Angestoßen hatte die Debatte Jacob Coxon. Der 27-jährige Brite hat drei Jahre lang am Training großer Modelle gearbeitet, den größten Teil davon bei OpenAI, seit Mai bei Anthropic. Vergangene Woche kündigte er und ging an die Öffentlichkeit. „Keines der beiden Unternehmen handelt verantwortungsvoll“, schrieb er auf X. OpenAI und Anthropic rasten auf eine Superintelligenz zu, die sich selbst verbessert, und spielten dabei „mit unserem Leben“. Die Menschen, die solche Systeme bauten, glaubten ernsthaft, KI könne die Menschheit vor Ende des Jahrzehnts auslöschen.
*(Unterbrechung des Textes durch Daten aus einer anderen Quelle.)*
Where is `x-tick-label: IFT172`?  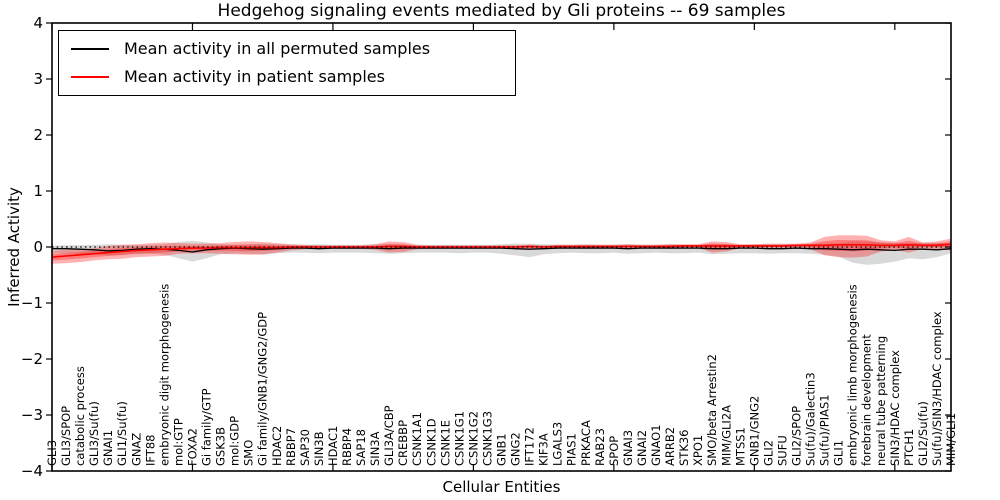
x-tick-label: IFT172 is located at coordinates (530, 446).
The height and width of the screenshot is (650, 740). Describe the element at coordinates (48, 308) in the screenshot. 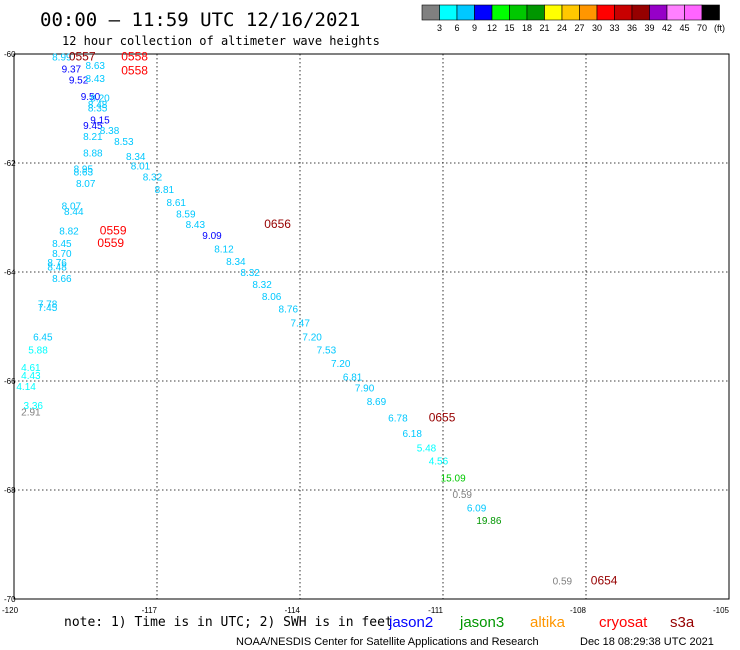

I see `wave-height-label: 7.45` at that location.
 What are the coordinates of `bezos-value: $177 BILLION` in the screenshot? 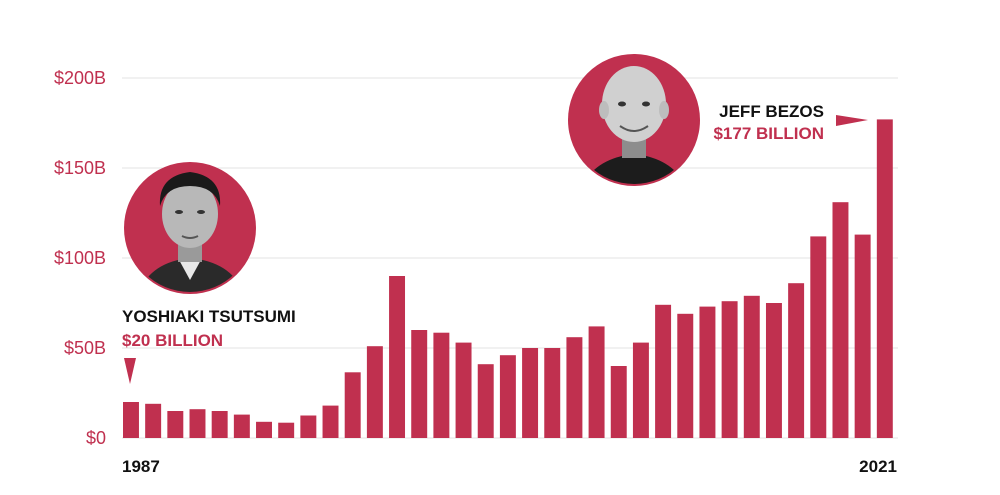 It's located at (768, 134).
Sein früherer Kollege Evan Hubinger, der bei Anthropic die Belastungstests dafür leitet, ob die Modelle sich an menschliche Absichten halten, sprang ihm bei. „Wir glauben wirklich und ernsthaft, dass KI alle Menschen töten könnte. Ich persönlich halte die Wahrscheinlichkeit innerhalb der nächsten zehn Jahre für größer als zehn Prozent“, schrieb er, ebenfalls auf X. Anthropic tue sein Bestes, habe aber bislang keinen Plan, wie sich eine Superintelligenz zuverlässig unter Kontrolle halten ließe.